By John Copeland

Contributing Writer

Cinco de Mayo is a minor holiday in Mexico, but heartily celebrated here in the United States. In fact, as a holiday, celebrating Cinco de Mayo actually began in California and celebrated for quite a while before it was observed in Mexico. Celebrating this year is likely going to be creative given the stay at home orders and social distancing. However, I think I can honestly say, that most partyers in America have no idea what they are celebrating. 

Care to hazard a guess? No, it is not Mexican Independence Day, that is on Sept. 16 and is not widely celebrated in the U.S. Literally “the Fifth of May,” Cinco de Mayo commemorates the Mexican army’s unlikely victory in the face of great odds over the French at the Battle of Puebla on May 5, 1862. 

The French? Yes, did you know that France once invaded Mexico, installed an emperor, and briefly ruled Mexico while the United States was distracted by the Civil War. You may be wondering: Well, how did the French take over Mexico? During the 1860s, the U.S. was not in any position to enforce the Monroe Doctrine, which is probably another bit of American history worthy of writing about another time. 

Cinco de Mayo has its roots in the aftermath of the Mexican-American War of 1846-48, the Mexican Civil War of 1858, and the Reform Wars of 1860 between liberal and conservative factions in Mexico. The liberals ultimately won and Benito Juárez was elected president.

However, wars are expensive business. To finance its conflicts, the Mexican government borrowed heavily from England, Spain and France. All this warfare left the Mexican Treasury nearly bankrupt. Just like banks holding mortgages, the European powers expected the debts to be repaid. 

In 1861, President Benito Juárez, in an attempt to give the Mexican economy a change to recover, suspended all foreign debt payments for two years. This did not sit well with Mexico’s debt holders; France, Britain and Spain. After a lot of diplomatic wrangling, Spain and Great Britain negotiated a settlement with President Juárez and withdrew their forces. But the French decided to use the opportunity to carve an empire out of Mexican territory.

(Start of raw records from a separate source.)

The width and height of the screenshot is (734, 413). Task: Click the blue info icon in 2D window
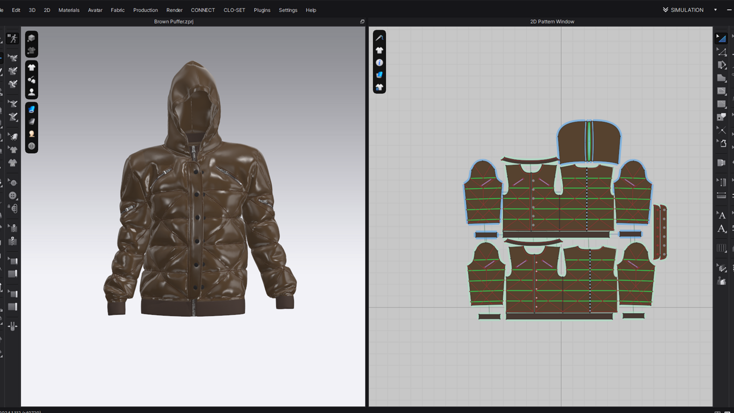click(379, 63)
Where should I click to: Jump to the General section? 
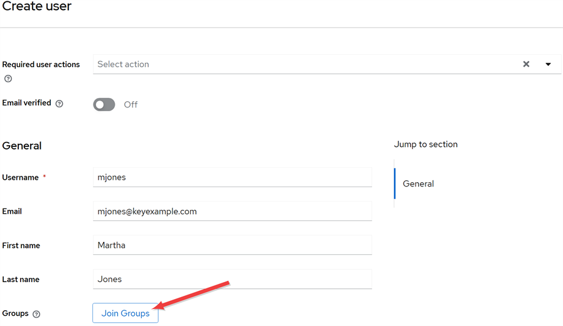418,183
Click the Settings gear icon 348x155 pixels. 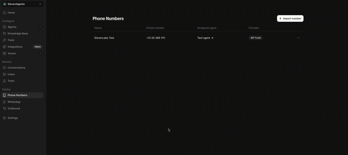(4, 118)
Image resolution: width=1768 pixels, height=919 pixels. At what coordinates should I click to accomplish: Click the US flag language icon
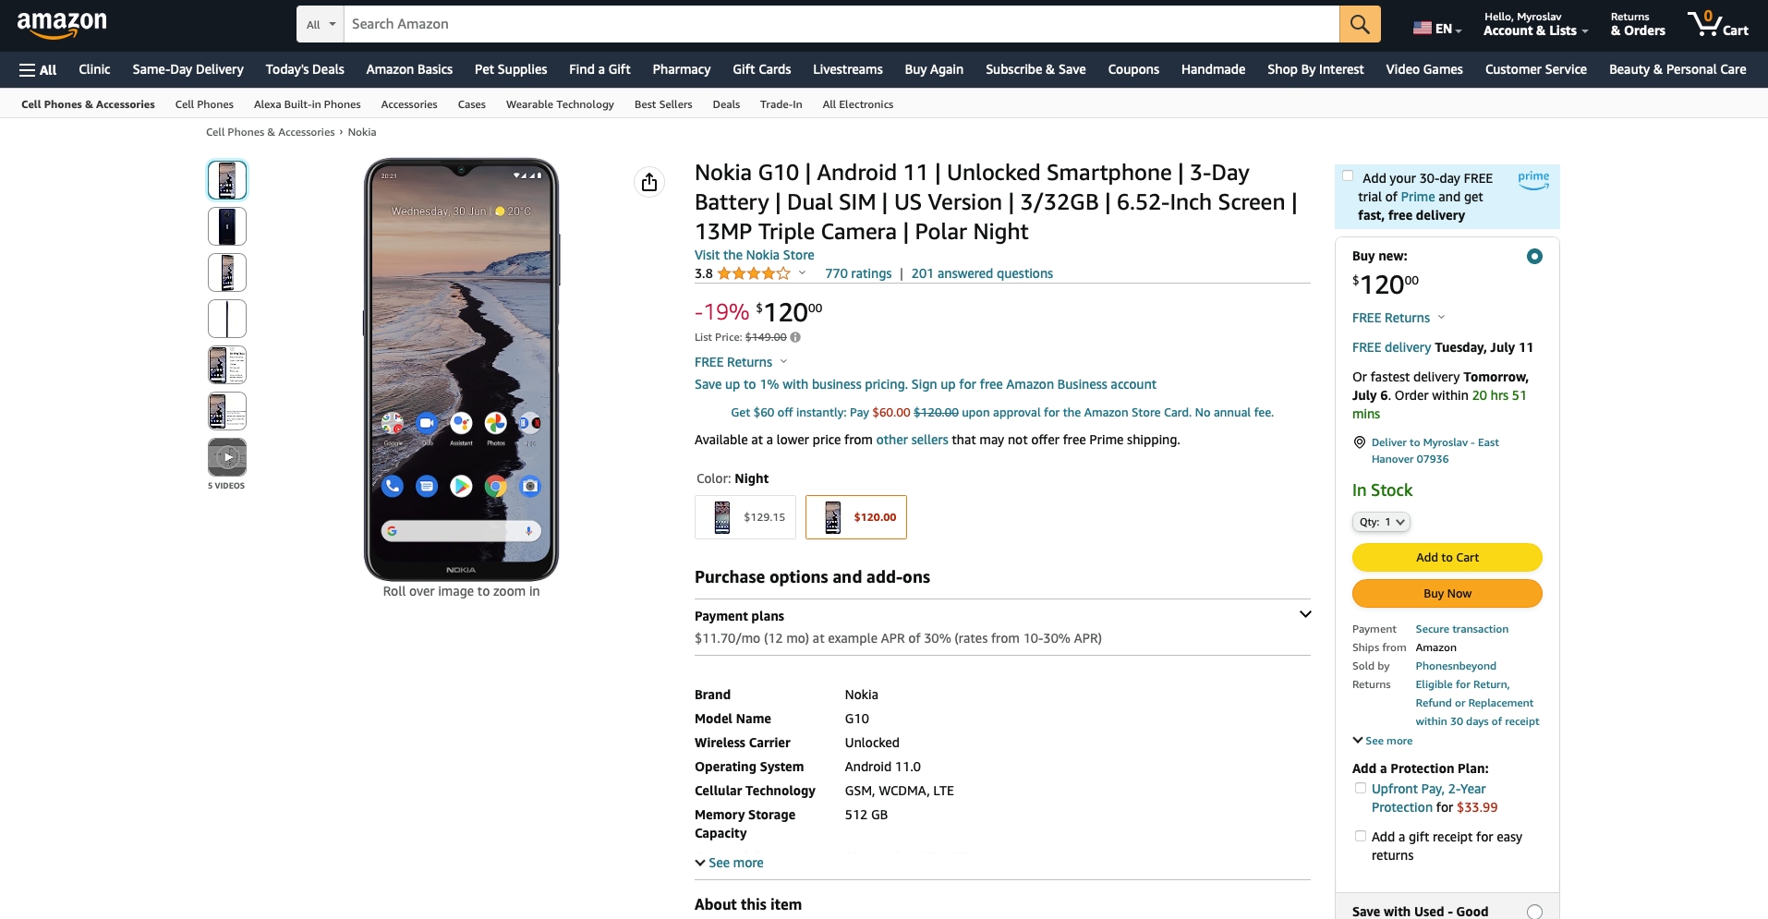[x=1423, y=29]
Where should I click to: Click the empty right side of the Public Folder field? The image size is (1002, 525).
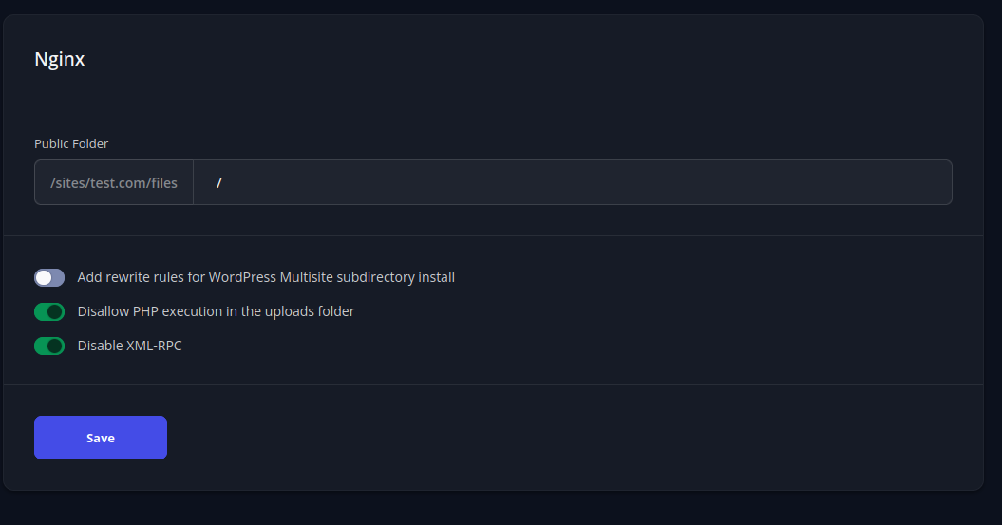coord(807,182)
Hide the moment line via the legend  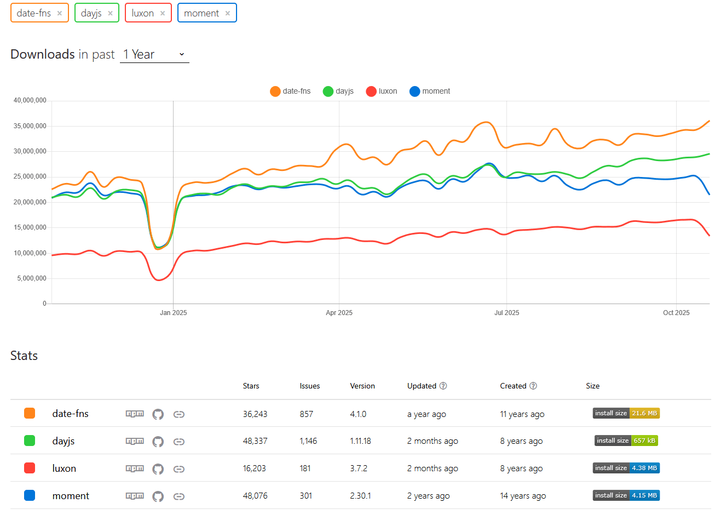point(430,92)
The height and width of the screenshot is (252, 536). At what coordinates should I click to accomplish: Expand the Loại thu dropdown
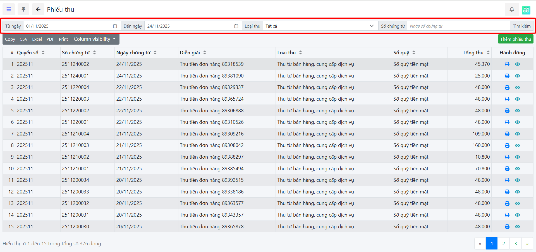[x=320, y=26]
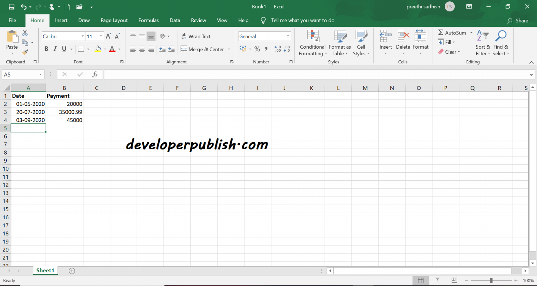Open the Page Layout tab
The height and width of the screenshot is (286, 537).
point(114,20)
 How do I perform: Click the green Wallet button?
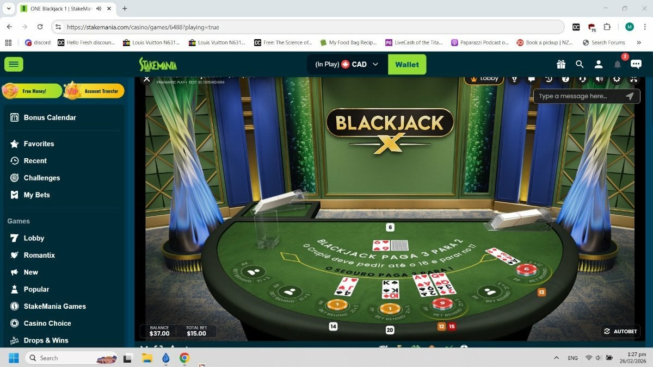(x=406, y=64)
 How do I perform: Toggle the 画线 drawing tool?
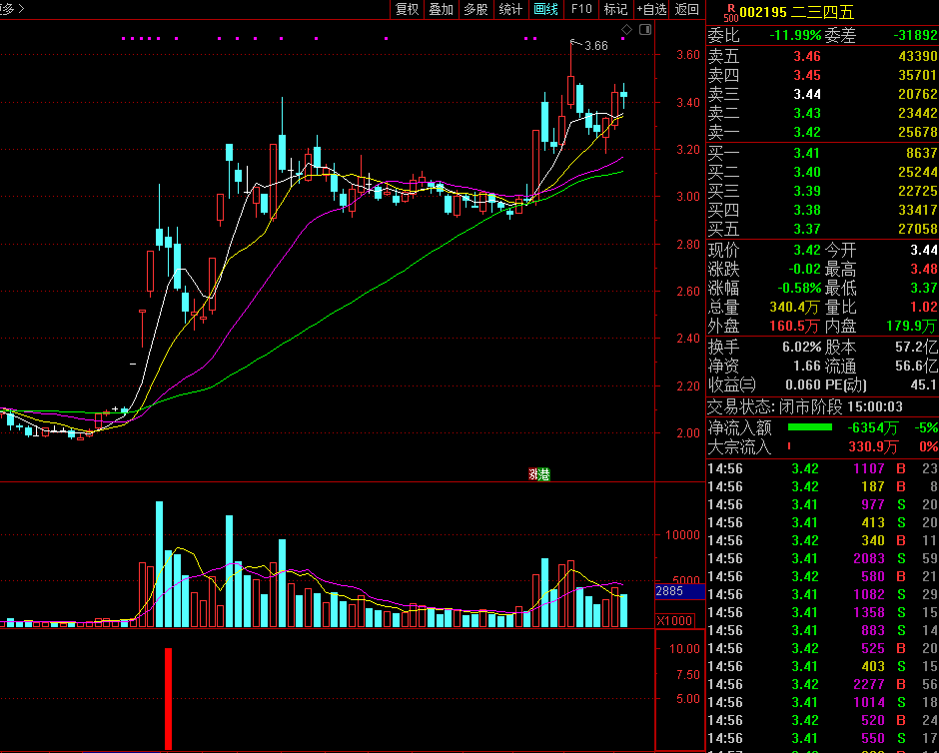pyautogui.click(x=545, y=10)
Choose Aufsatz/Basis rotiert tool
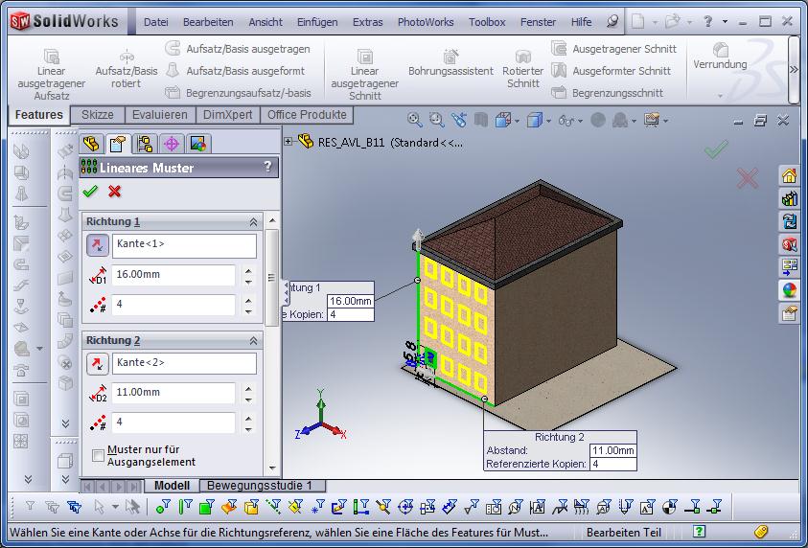 (x=127, y=56)
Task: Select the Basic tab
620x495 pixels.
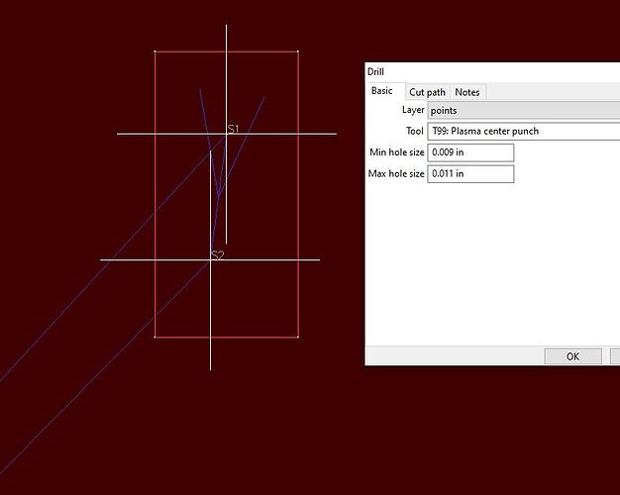Action: [x=381, y=91]
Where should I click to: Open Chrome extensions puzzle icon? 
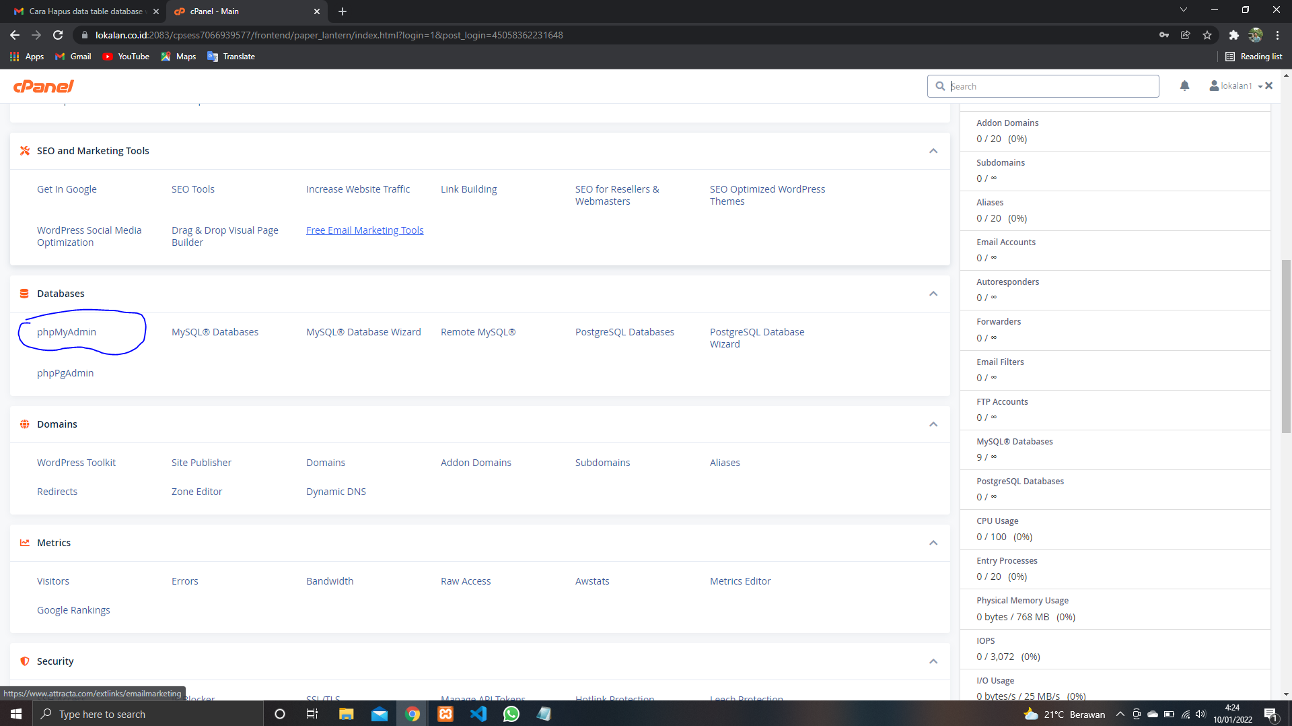(x=1233, y=35)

In 1862, the United States was in the midst of the Civil War. The South was trying to convince several European governments to become allies, which if successful might have permanently split the United States. One potential Confederate ally was about to flex its muscles in Mexico.

France had a real interest in curbing the growing influence of the United States. If France was successful in seizing Mexico, and allied itself to the Confederates, it might result in a divided the United States, which would be less powerful and less threatening to other nations. 

Late in 1861, the French fleet stormed the port of Veracruz and landed 6,000 French troops under General Charles Latrille de Lorencez. Certain that victory would swiftly be theirs, the French marched on Mexico City. 

Juárez desperately rounded up a ragtag force of loyal Mexican citizens and sent them to the town of Puebla de Los Angeles directly in the path of the French. Led by Texas-born General Ignacio Zaragoza, about 4,000 Mexican militia fortified the town and prepared for the French assault. Most of Zaragoza’s men were farmers armed with antiquated muskets, machetes and farm implements. 

On the 5th of May, 1862, Lorencez and his army, arrived before the city of Puebla. Showing his contempt for the Mexicans, General Lorencez ordered his troops to attack the middle of General Zaragoza’s defenses. The French cavalry galloped through ditches, over adobe ruins and up the slope of Guadalupe Hill. The Mexican militia stood its ground and sent the French forces reeling back from the town. The battle lasted from daybreak to early evening, the French lost nearly 500 soldiers, while the Mexican defenders lost less than 100. Lorencez and the French forces fled back to Veracruz with Zaragoza’s militia in pursuit.

The victory represented a significant morale boost for the Mexican people. Puebla de Los Angeles, the site of Zaragoza’s historic victory, was renamed Puebla de Zaragoza in honor of the general. However, the victory, was short-lived. One year later, the French landed 30,000 additional troops, they defeated the Mexican army, captured Mexico City, and installed Austrian Archduke Ferdinand Maximilian as Emperor Maximilian I, ruler of Mexico. However, the France’s Mexican Empire would last only three years. 

When the American Civil War ended, the United States supported Juarez’s efforts to expel the French. Napoleon III, facing tenacious Mexican guerrilla resistance and potentially a serious conflict with the United States, withdrew the French military from Mexico. The Mexicans recaptured Mexico City, and Maximilian was apprehended and executed. On June 5, 1867, Benito Juarez returned to Mexico City. Since the ousting of the French, no country in the Americas has been invaded by any European military forces.

Mexicans and Latinos living in California during the 1860s are credited with being the first to celebrate Cinco de Mayo in the United States. Far up in the gold country town of Columbia (now Columbia State Park), Mexican miners were so overjoyed at the news that they spontaneously fired off rifle shots and fireworks, sang patriotic songs and made impromptu speeches.

Cinco de Mayo, has been celebrated in California continuously since 1863. For many years it was virtually ignored in Mexico. Today, Cinco de Mayo is a big deal in Puebla, but remains a relatively minor holiday in Mexico.

In the United States Cinco de Mayo has evolved into a celebration of Mexican culture and heritage. As Californians, we have long traditions and ties with Mexico dating back to the days of the Californios. For those of us that live in the Santa Ynez Valley, reminders of those ties and traditions are all around us. Cinco de Mayo is a good time to think of our shared heritage.